Он произнес это шепотом, но я услышал, плешивый пидор в костюме от Эди Слимана для Диора, в полоску, с тремя пуговицами.
— Я бы попросил вас, да, вас, который лысый, сидеть тихо, вы оскорбляете память человека, скончавшегося в страшных мучениях.
Потом выдыхаю «Пидор!» и продолжаю:
— Поскольку я, помимо прочего, владею пятьюдесятью одним процентом акций этой компании и гораздо, гораздо богаче и влиятельнее вас, надеюсь, мое решение не подлежит обсуждению и будет незамедлительно исполнено…
— Господин Делано, Джордж Буш на второй линии! — объявляет Мира, телефонистка и девственница.
— Который? — рычу я.
— Который президент Соединенных Штатов. На данный момент.
И я рявкаю:
— Позже!
Ну конечно, никакого Буша на проводе нет; я организовал этот маленький подлог при помощи моего друга Мирко с его акцентом техасского фермера, чтобы произвести впечатление на акционеров, мне надоело, что меня считают лузером. Во всяком случае, свой маленький эффект это произвело. Пятнадцать пар глаз уставились на меня — быстрый подсчет: всего тридцать глаз уставились на меня, и нельзя не признать, что это все-таки чертовская ответственность, когда допустимая погрешность имеет девять нулей.
— Мы обязаны…
Мертвая тишина. Кто-то сглатывает. На плешивых лбах капельки пота.

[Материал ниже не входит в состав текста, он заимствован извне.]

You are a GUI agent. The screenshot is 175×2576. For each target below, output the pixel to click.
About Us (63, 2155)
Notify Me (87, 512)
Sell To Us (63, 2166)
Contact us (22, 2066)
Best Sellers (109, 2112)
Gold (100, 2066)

Красивый старик в костюме от Эди Слимана для себя самого подносит к носу якобы флакон вентолина, но, скорее всего, это лошадиный транквилизатор. Откуда-то доносится щелчок фотоаппарата, и, завершая фразу, я пытаюсь понять его происхождение.
— …поступить…
Чеканю каждое слово.
— …так, как поступил бы мой отец, будь он еще в этом мире.
Все дружно хмурят брови.
— Я не потерплю никаких возражений.
Все в шоке. Я могу удалиться.
— Господа…
Я встаю.
— Но Дерек…
Оскар мне глубоко симпатичен, но нечего ему этим пользоваться и меня доставать, иначе не обрадуется. У меня иногда получается ценить людей, но не до такой же степени.
— Знаешь, Оскар, кроме прохладных чувств, между нами никогда ничего не будет.
— Что, Дерек? Я хочу сказать… Что ты решил наконец, Total Fina Elf или Texaco?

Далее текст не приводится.